WHAT NEEDS TO BE DONE. What you return must be the full listing, word for word, with no images in it.

SOURCE MATERIAL.
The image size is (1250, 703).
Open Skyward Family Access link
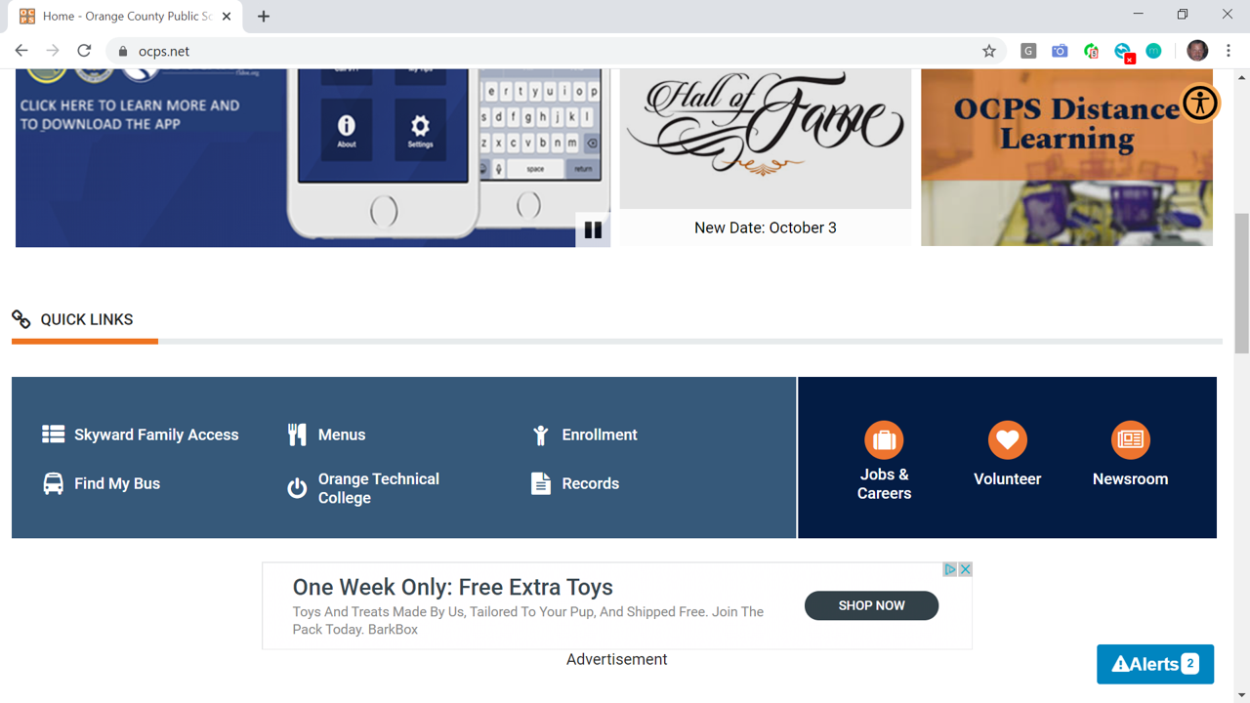pyautogui.click(x=156, y=434)
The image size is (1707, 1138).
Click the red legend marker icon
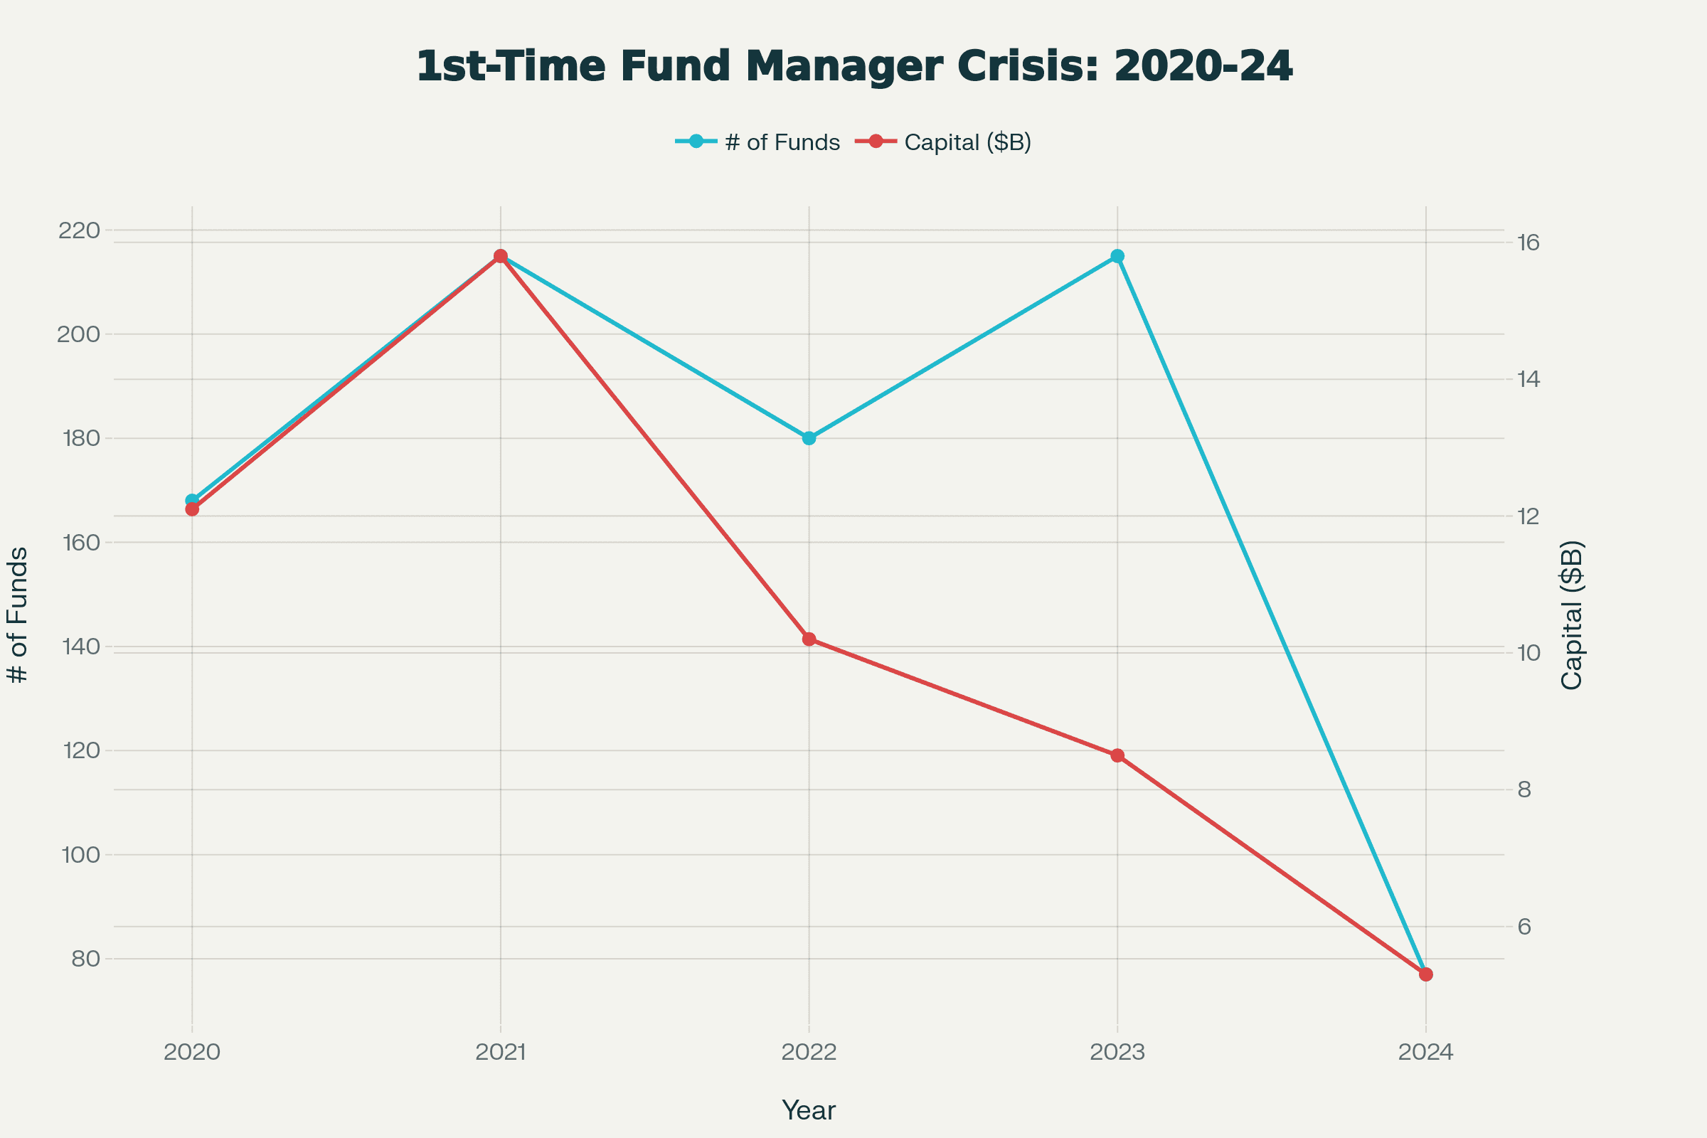pyautogui.click(x=876, y=141)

REPLY.
The image size is (1250, 703).
Open Skyward Family Access link
pyautogui.click(x=156, y=434)
The image size is (1707, 1138).
Click the red legend marker icon
pyautogui.click(x=876, y=141)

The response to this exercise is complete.